* **TASK TO CARRY OUT**: Output the data starting with the line that contains "Expand the All Countries filter dropdown" and going on through the line that contains "(x=723, y=757)", with both of those lines included, reproducing each line exactly and leaving out the pictures.

* **LISTED RECORDS**:

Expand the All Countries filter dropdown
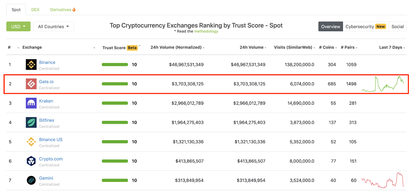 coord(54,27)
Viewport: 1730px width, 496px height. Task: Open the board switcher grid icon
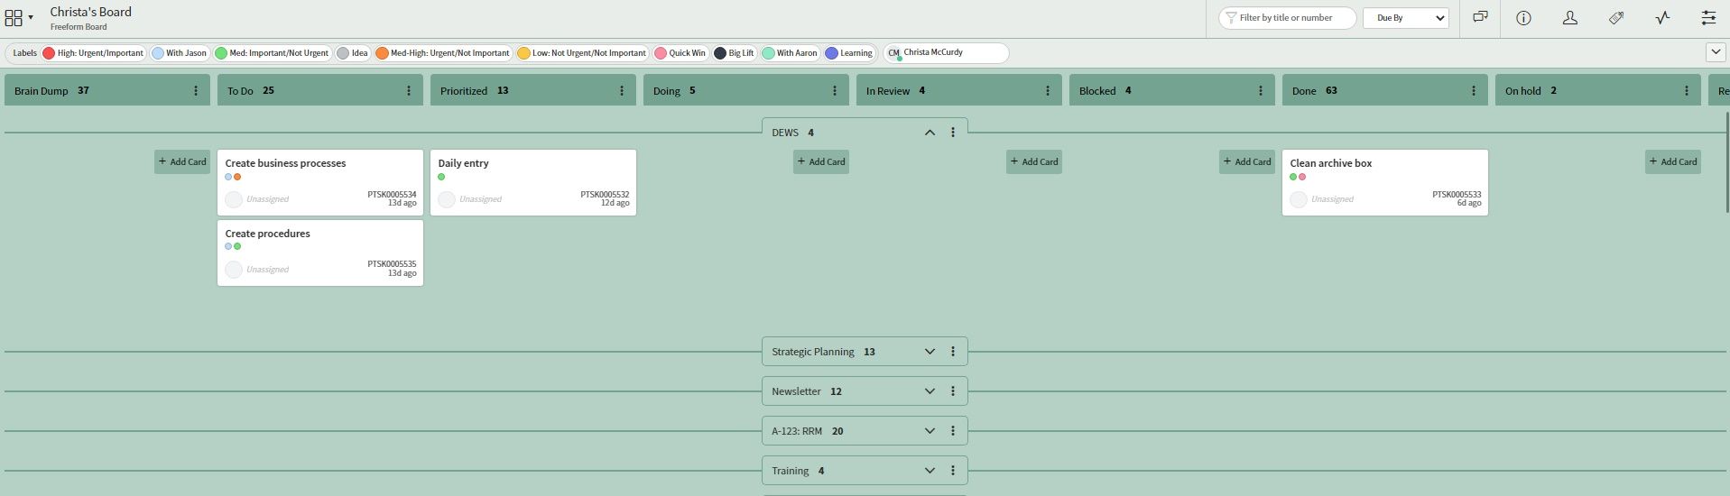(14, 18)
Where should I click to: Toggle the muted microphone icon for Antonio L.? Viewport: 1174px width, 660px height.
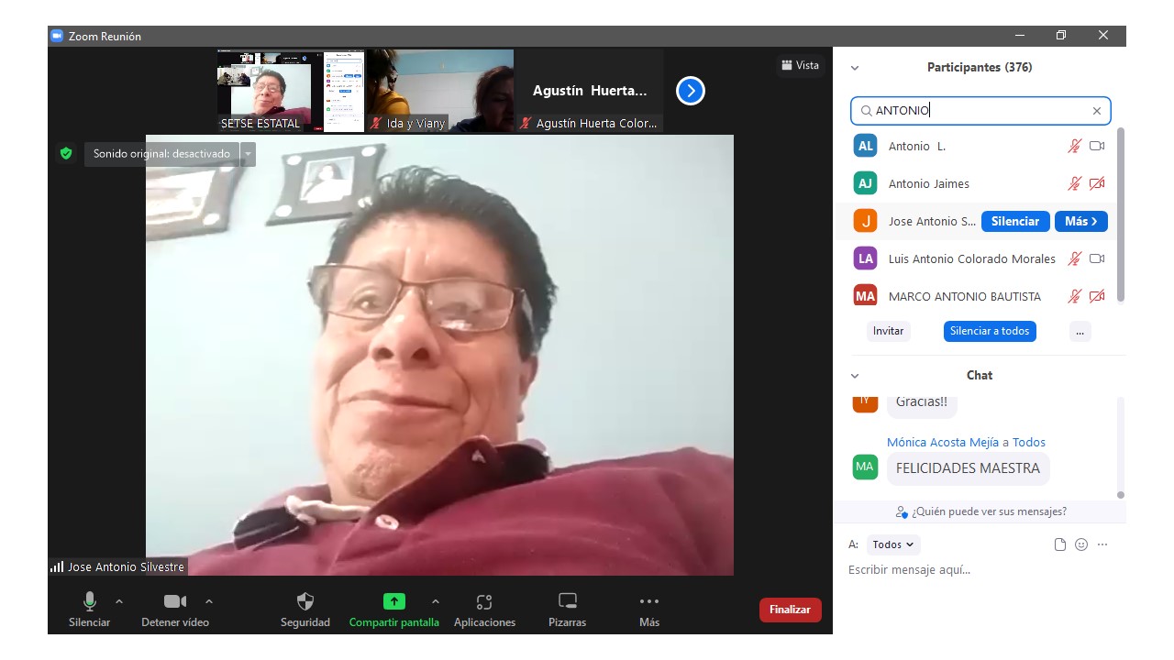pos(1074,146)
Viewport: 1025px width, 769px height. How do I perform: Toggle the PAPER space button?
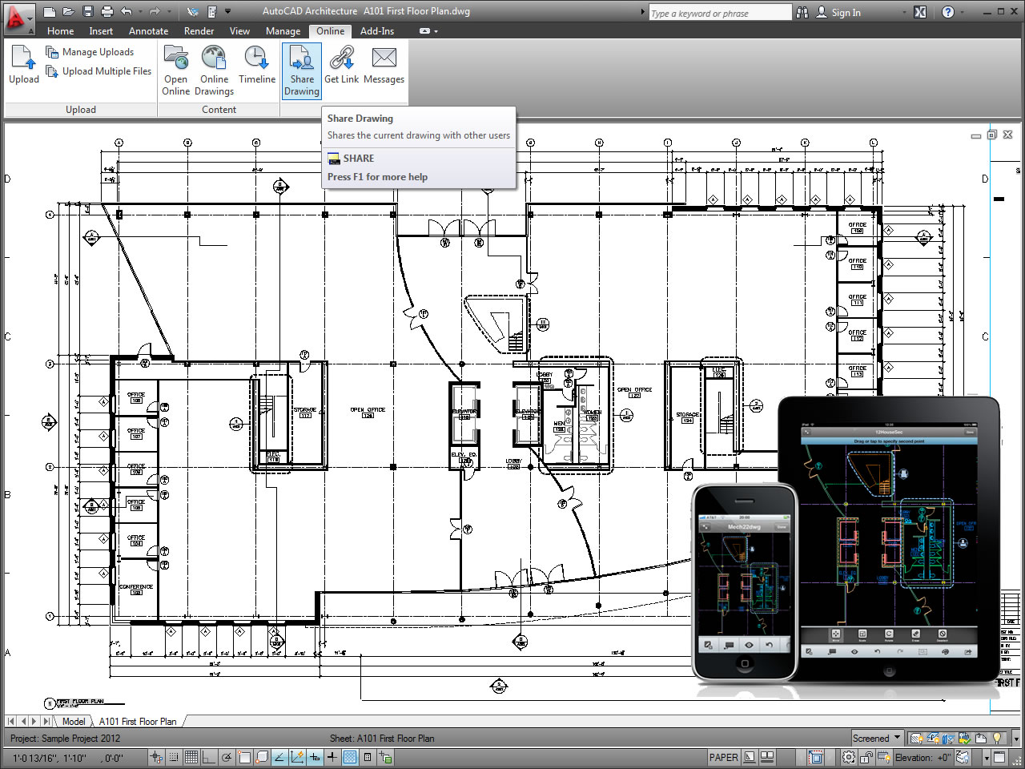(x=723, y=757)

---

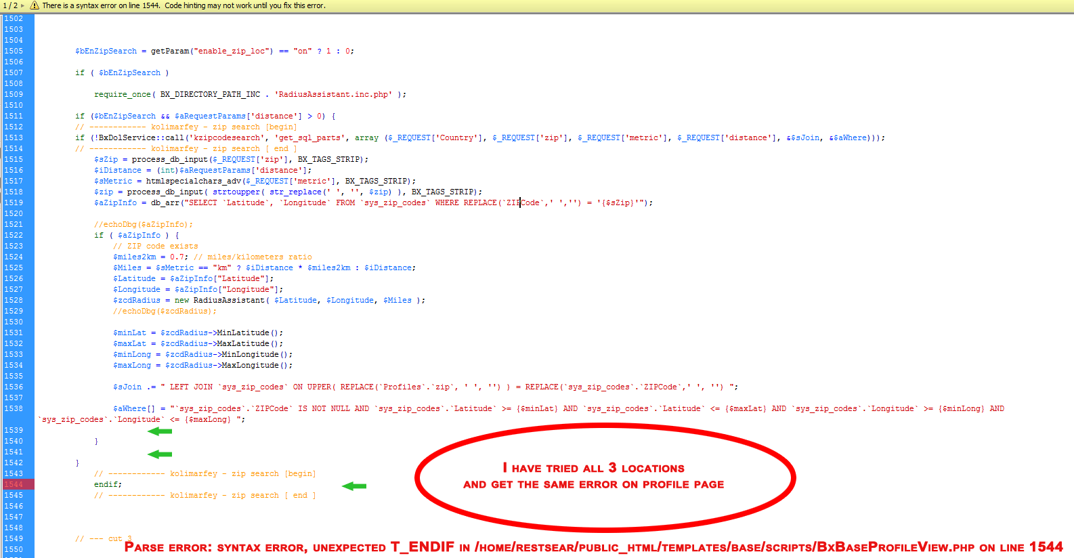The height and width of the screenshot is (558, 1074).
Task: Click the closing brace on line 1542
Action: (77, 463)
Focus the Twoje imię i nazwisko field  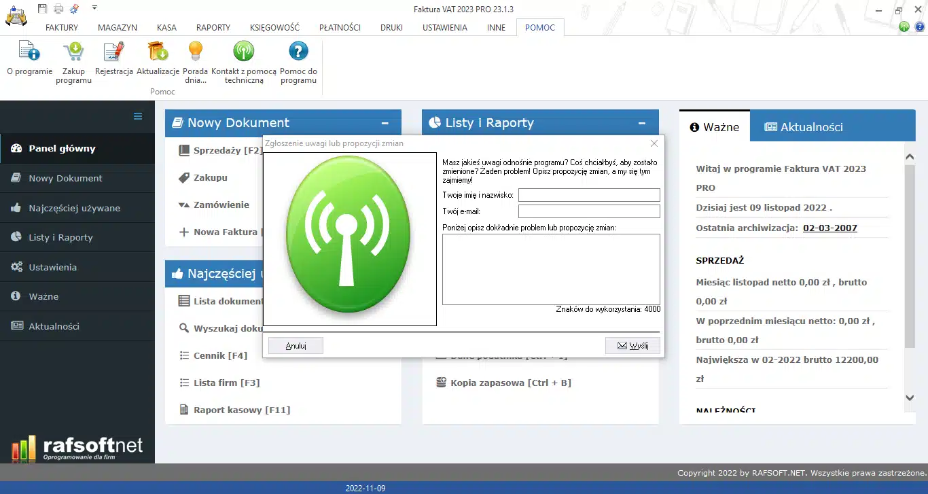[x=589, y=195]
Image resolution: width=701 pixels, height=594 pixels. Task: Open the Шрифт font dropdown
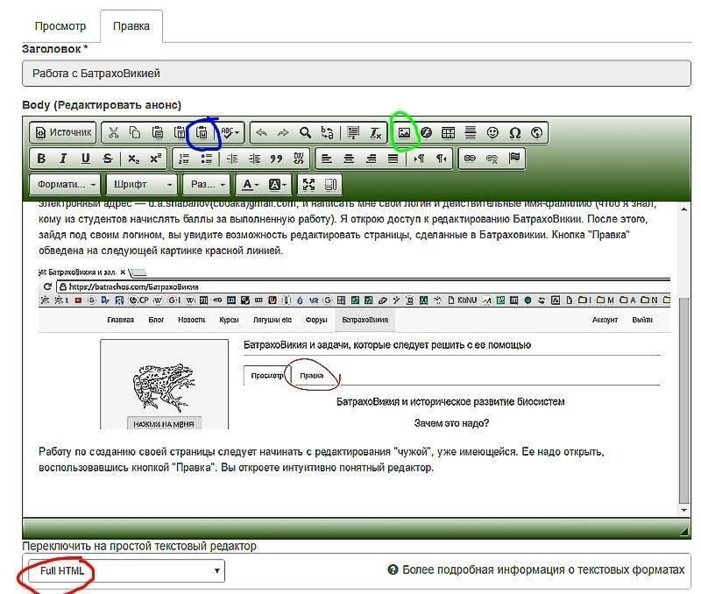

* **RESULT OF THE EXERCISE**:
Expand the All Countries filter dropdown
 coord(54,27)
Viewport: 1730px width, 496px height. Task: Open the board switcher grid icon
(14, 18)
Where should I click to: Toggle the muted microphone icon for Antonio L.? Viewport: 1174px width, 660px height.
pos(1074,146)
Viewport: 1025px width, 769px height. How do I perform: Toggle the PAPER space button?
(x=723, y=757)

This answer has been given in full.